On Tuesday, a knowledge-sharing agreement on sustainable mining was signed by Chile state-owned miner Codelco and multinational miner BHP Group (NYSE:BHP), as per a statement by Codelco. The “collaboration accord” establishes a commission that would exchange expertise between the two firms for the following five years in “mutual interest areas” like water use, tailings supervision, and application of advanced technologies, according to the statement.
“In order to envision novel mining methods, innovation is one of the primary axes of our management, a focus that we can only cultivate in association with players who are equally active in this quest, as is the case with BHP,” said Codelco’s CEO Andre Sougarret in the statement. The statement asserts that the agreement will tackle technologies that allow the exploitation of low-grade minerals, deep deposits, and deposits with complex metallurgical conditions, as well as the design of operations that consume less or no water.
BHP’s Americas president, Rag Udd, stated that the alliance with Codelco is a reflection of the company’s commitment to combat climate change. The mining sector has a history of environmental transgressions, but it also plays a key role in the transition to clean energy. Chile, the world’s largest copper producer, possesses the largest lithium reserves on the planet. According to the World Bank, the production of minerals such as graphite, lithium, and cobalt may rise by 500% by 2050 to meet the demand for clean energy technologies.
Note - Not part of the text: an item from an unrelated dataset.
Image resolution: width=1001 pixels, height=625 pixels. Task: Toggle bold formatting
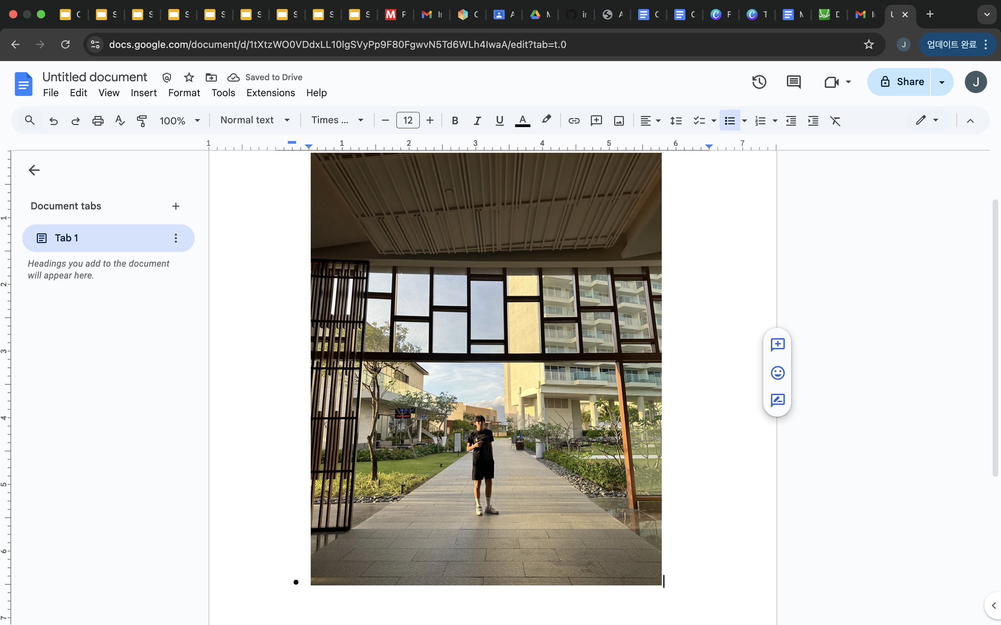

Last month, Chile’s government announced that it would collaborate to hand over control of the country’s lithium operations to a state-owned firm, with forthcoming lithium contracts issued only as public-private partnerships. President Gabriel Boric assigned copper behemoth Codelco the responsibility of leading negotiations with existing lithium producers in the country. Udd stated that agreements such as Tuesday’s accord between Codelco and BHP “demonstrate how collaborative work between the public and private sectors is essential in making mining an increasingly sustainable industry.”